13 julio 2009

III. LA PRIMERA ASAMBLEA DE LOS ESTADOS DE PINGUINIA



-Hijo mío -dijo el anciano Mael al monje Bulloch-, ya es hora de hacer enumeración de los pingüinos e inscribir el nombre de cada uno en un cuaderno.

-Nada más urgente -respondía Bulloch-; no es posible administrar un pueblo sin este requisito. Al instante, el apóstol, con ayuda de doce monjes, procedió a reseñar el pueblo.

Y el anciano Mael dijo después:

-Ahora que ya tenemos un registro de todos los habitantes, conviene, hijo mío, establecer un impuesto justo para atender a los gastos públicos y al sostenimiento de la abadía. Cada cual debe contribuir según sus recursos.

Convocad a los ancianos de Alca, y de acuerdo con ellos estableceremos el impuesto. Los ancianos convocados se reunieron, en número de treinta, en el patio del monasterio de madera, a la sombra del sicomoro.

Aquéllas fueron las primeras Cortes de Pingüinia, en sus tres cuartas partes las formaban los hacendados: campesinos de la Surella y del Glange Greatauk, por ser el más noble de los pingüinos, sentóse en la piedra más alta.

El venerable Mael, sentado entre sus monjes, pronunció estas palabras:

-El Señor da, cuando le place, riquezas a los hombres, o se las quita. Os he reunido para señalar al pueblo las contribuciones indispensables que deben sufragar los gastos públicos y el sostenimiento de la abadía. Estimo que ha de contribuir cada uno conforme a su riqueza: el que tenga cien vacas dará diez, y el que tenga diez dará una.

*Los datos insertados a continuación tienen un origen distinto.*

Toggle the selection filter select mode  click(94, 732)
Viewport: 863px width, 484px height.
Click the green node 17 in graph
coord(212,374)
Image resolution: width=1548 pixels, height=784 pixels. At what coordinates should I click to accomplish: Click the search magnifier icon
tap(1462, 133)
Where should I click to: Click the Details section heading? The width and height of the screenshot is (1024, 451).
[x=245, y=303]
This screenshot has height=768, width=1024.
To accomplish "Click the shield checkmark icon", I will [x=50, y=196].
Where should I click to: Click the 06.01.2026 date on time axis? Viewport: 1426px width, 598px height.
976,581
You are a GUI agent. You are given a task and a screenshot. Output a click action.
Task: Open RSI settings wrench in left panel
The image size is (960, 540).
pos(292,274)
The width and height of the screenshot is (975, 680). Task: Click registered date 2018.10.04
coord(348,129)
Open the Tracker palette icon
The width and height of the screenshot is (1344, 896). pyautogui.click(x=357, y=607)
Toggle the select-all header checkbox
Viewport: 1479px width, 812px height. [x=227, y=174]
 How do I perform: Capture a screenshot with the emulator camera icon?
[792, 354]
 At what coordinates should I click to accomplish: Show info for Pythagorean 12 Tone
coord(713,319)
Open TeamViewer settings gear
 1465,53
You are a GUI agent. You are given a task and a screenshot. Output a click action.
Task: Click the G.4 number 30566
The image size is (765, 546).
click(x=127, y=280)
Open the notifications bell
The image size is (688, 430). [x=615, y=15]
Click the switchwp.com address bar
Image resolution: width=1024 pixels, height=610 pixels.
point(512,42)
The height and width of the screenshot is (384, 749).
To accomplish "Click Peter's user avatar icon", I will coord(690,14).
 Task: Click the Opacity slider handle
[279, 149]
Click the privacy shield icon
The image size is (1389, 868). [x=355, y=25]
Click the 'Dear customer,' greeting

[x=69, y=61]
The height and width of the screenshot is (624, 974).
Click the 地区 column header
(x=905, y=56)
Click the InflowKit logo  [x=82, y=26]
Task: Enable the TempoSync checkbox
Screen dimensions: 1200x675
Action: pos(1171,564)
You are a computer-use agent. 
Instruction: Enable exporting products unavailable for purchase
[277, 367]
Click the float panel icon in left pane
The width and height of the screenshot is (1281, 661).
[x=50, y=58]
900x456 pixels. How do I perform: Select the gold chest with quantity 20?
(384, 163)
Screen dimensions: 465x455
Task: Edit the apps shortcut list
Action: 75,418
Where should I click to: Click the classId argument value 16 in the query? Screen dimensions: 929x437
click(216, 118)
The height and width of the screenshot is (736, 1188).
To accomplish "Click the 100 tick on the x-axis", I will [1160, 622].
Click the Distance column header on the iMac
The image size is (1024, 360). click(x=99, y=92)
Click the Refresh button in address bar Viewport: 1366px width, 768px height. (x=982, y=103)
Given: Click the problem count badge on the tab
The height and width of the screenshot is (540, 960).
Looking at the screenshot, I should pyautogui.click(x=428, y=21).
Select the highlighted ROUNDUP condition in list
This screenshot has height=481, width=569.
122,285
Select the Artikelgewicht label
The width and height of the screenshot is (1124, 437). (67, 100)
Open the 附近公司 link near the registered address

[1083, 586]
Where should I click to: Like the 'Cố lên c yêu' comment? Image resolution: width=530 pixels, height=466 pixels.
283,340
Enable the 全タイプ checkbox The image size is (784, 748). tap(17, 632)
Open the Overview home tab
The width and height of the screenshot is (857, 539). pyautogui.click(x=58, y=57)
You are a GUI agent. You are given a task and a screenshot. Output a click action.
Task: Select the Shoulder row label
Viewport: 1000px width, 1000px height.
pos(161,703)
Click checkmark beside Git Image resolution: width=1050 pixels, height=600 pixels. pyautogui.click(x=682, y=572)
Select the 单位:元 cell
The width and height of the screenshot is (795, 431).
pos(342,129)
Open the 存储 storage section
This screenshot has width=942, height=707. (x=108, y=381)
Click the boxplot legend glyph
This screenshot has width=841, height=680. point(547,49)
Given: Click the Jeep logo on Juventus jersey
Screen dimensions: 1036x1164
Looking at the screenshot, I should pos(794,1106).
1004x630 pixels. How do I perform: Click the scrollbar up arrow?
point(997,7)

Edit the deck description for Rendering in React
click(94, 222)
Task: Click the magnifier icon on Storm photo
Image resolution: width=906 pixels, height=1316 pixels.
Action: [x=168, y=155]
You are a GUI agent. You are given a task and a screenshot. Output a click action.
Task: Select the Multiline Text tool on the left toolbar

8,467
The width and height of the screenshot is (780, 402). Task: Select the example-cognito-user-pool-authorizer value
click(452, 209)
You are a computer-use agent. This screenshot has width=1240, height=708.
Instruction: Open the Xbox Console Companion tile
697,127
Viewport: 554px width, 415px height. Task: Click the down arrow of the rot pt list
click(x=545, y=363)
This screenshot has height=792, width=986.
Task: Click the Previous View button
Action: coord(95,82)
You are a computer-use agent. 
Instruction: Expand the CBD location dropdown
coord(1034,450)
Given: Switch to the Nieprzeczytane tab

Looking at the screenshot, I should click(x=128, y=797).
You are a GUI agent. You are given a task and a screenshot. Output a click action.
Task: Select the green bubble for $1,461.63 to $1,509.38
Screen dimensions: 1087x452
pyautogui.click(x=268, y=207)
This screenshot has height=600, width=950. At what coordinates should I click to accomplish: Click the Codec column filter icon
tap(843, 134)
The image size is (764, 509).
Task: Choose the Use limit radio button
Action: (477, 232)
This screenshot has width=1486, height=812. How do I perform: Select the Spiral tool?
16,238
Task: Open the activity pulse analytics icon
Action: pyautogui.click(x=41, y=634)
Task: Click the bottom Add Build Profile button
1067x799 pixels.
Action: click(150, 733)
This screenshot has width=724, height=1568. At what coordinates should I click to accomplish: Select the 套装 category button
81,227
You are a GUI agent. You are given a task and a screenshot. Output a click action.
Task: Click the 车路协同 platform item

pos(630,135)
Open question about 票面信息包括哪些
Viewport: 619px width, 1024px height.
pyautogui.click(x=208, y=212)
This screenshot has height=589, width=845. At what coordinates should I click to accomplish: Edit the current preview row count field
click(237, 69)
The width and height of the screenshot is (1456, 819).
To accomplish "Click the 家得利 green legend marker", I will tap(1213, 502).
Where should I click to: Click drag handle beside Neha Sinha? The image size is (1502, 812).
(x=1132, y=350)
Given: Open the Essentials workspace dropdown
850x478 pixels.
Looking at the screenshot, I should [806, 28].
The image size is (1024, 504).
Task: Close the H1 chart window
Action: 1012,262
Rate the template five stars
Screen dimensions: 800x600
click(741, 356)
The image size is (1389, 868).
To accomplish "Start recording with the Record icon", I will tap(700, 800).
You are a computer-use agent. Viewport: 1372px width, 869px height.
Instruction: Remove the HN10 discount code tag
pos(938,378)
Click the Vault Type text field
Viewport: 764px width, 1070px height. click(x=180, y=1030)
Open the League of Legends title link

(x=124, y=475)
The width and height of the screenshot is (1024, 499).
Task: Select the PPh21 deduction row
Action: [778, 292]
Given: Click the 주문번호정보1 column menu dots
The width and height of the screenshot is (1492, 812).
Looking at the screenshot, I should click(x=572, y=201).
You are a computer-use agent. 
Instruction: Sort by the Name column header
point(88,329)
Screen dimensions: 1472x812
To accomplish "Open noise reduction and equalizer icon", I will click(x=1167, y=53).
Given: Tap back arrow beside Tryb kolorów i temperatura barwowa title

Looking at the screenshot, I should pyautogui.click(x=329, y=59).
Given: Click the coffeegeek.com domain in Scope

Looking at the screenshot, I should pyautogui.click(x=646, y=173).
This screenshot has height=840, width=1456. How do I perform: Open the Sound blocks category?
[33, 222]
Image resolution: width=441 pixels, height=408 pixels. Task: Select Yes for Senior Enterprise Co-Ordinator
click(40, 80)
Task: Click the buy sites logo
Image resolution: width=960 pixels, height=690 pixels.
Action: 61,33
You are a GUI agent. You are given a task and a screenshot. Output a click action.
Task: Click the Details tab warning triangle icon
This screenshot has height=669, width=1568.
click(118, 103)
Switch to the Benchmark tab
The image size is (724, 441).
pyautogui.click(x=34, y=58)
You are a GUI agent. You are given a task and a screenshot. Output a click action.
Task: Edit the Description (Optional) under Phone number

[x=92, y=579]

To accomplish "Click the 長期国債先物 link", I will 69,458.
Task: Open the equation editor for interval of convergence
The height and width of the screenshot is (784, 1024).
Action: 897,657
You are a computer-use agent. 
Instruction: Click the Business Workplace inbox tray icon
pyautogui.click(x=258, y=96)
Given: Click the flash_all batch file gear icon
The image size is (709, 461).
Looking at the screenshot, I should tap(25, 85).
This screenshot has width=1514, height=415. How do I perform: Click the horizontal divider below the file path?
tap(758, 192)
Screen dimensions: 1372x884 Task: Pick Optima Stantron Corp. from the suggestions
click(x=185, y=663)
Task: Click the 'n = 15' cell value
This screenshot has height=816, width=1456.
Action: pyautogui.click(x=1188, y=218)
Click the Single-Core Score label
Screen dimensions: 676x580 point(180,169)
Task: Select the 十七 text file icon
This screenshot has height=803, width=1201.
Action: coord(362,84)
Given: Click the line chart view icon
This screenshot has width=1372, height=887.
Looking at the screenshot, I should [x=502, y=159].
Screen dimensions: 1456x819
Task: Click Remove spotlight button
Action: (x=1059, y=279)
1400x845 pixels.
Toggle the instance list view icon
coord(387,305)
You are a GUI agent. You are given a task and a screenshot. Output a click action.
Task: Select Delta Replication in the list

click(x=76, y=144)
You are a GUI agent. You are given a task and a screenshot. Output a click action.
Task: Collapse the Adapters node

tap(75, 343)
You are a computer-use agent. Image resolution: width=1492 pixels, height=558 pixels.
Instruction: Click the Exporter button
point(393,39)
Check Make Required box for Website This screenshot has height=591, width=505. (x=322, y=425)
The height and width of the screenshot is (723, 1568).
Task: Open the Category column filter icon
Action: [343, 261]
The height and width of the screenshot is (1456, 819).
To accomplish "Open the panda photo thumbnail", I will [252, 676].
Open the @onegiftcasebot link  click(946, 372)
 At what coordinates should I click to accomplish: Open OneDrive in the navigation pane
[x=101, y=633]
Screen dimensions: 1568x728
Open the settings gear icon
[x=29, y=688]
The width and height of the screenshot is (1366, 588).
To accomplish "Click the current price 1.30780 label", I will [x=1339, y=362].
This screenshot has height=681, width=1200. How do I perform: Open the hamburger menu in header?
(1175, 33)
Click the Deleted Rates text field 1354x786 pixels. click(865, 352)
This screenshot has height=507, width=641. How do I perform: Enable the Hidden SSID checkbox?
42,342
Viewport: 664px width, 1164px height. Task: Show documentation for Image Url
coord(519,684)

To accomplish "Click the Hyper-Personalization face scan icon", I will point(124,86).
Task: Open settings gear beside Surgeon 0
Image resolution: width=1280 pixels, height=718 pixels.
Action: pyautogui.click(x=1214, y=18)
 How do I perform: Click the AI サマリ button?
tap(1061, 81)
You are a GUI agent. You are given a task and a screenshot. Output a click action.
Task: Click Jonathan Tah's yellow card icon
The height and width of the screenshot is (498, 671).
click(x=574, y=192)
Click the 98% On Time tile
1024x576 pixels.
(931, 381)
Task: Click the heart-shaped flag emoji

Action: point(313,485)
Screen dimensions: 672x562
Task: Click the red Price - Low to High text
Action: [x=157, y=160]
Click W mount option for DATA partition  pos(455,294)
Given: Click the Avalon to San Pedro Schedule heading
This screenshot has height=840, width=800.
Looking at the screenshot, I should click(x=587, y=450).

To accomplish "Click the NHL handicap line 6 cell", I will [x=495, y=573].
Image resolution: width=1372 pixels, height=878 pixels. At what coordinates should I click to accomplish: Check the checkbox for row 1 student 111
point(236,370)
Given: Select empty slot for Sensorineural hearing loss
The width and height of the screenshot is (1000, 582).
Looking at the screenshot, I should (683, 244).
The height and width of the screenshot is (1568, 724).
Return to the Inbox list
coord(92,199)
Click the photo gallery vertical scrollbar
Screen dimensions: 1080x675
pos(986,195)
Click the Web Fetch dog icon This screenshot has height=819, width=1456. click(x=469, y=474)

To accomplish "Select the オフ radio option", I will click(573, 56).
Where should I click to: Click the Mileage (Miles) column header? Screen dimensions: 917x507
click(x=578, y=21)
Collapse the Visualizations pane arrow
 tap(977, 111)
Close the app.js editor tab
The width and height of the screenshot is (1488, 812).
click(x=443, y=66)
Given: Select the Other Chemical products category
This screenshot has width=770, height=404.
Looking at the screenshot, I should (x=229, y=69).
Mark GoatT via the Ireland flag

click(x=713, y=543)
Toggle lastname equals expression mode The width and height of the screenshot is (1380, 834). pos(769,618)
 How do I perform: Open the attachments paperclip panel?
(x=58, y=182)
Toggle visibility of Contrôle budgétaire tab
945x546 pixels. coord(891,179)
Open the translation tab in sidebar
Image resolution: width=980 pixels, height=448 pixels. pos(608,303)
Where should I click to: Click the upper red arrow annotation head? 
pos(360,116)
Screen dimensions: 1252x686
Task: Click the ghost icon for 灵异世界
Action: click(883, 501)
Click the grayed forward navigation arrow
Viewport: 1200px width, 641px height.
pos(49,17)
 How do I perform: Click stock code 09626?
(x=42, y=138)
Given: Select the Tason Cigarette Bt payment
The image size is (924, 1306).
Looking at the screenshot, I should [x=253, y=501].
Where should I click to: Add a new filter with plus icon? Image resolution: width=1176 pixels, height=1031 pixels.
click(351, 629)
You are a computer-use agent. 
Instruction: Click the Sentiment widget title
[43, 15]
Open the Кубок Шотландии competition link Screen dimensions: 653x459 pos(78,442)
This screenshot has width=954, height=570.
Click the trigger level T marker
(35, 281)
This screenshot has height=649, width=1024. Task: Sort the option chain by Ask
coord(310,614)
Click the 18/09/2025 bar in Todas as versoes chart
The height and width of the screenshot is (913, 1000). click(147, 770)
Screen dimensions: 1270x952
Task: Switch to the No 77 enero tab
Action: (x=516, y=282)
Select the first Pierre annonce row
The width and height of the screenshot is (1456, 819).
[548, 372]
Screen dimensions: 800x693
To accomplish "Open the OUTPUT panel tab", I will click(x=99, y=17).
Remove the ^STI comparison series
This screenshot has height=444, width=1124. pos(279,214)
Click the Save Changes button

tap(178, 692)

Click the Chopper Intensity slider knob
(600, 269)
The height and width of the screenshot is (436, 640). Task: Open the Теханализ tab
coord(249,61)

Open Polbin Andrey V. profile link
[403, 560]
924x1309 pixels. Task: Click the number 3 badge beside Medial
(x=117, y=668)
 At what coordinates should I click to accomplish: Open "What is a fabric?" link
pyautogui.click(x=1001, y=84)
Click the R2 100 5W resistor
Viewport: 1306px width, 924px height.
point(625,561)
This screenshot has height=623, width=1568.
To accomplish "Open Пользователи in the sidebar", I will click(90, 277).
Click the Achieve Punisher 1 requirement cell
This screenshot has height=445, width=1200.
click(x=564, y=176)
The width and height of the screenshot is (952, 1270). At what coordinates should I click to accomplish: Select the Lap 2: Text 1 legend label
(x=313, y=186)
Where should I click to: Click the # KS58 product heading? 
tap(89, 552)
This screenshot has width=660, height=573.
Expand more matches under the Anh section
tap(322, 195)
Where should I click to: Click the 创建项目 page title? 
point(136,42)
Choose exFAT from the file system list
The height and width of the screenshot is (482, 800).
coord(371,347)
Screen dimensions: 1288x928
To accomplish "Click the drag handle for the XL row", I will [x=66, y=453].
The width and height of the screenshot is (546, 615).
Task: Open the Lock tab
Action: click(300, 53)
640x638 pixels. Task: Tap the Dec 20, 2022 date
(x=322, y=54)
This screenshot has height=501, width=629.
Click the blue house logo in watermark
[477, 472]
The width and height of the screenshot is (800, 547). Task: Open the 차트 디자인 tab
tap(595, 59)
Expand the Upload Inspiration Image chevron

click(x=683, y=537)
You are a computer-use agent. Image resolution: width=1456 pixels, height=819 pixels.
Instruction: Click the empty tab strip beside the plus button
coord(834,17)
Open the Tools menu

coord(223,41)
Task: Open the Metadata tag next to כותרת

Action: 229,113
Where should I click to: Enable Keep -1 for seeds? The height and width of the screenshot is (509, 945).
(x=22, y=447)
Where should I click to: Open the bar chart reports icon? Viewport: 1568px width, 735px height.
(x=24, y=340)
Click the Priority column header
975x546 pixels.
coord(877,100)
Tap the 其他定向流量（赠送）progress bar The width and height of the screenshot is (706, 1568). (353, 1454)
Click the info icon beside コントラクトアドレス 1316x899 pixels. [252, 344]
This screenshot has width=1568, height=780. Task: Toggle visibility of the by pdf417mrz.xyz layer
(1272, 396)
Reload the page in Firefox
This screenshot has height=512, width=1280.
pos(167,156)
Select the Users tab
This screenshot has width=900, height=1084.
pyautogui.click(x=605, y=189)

Cuando el santo varón hubo hablado, Morio, uno de los más ricos labradores, levantóse y dijo:

-Venerable Mael y padre mío, considero justo que contribuyamos a los gastos públicos y a las atenciones de la Iglesia. Por lo que a mí se refiere, estoy dispuesto a despojarme de todo lo que poseo en interés de mis hermanos pingüinos, y si fuese necesario, daría de buena voluntad hasta mi camisa. Todos los ancianos del pueblo están dispuestos, como yo, a sacrificar sus bienes, y no se debe poner en duda su abnegación. Es preciso atender únicamente al interés público, acordar lo más conveniente, y lo más conveniente, padre mío, lo que el interés público exige, es no pedir mucho a los que tienen mucho, porque entonces los ricos serían menos ricos, y los pobres, más pobres. Los pobres viven de la hacienda de los ricos, por lo cual es sagrada, y no respetarla sería una maldad inútil. Si pedís a los ricos, no conseguiréis gran provecho,

porque son pocos, y, en cambio, los privaréis de todos los recursos, hundiréis al país en la miseria, mientras que si pedís un poco de ayuda a cada habitante, a todos por igual, sin reparar en sus bienes, recogeréis lo necesario para las cargas públicas y no hará falta inquirir lo que posee cada ciudadano, investigación odiosa y vejatoria. Si pedís a todos igualmente, levemente, favorecéis a los pobres, puesto que les quedarán los bienes de los ricos.

¿Y cómo sería posible fijar un impuesto proporcional a la riqueza? Ayer tenía yo doscientos bueyes; hoy sólo tengo sesenta; mañana tendré ciento. Cluñic tiene tres vacas enfermas. Nicclu tiene dos robustas y gordas. ¿Quién es más rico? Las señales de la opulencia son engañosas. Lo único cierto es que todos comen y beben. Imponed a las gentes conforme a lo que consumen. Es lo prudente y lo justo.

Así habló Morio, y los ancianos le aplaudieron.

-Pido que se grabe este discurso en planchas de bronce -dijo Bulloch-. Está dictado para lo por venir. Dentro de quince siglos, los mejores entre los pingüinos no hablarán de otro modo.

Los ancianos aplaudían, aun cuando Greatauk, puesta la mano sobre el puño de su espada, hizo esta breve declaración:

-Soy noble, y, por tanto, no contribuiré. Admitir un impuesto es propio de gente plebeya. Que pague la canalla.

Nadie le replicó, y los ancianos desfilaron en silencio.

Como en Roma, se rehizo el censo cada cinco años, y de aquel modo advirtióse que la población aumentaba rápidamente. Aun cuando los niños muriesen en maravillosa abundancia y el hambre y la peste despoblaran con perfecta regularidad ciudades enteras, nuevos pingüinos cada vez más numerosos contribuían con su miseria privada a la prosperidad pública.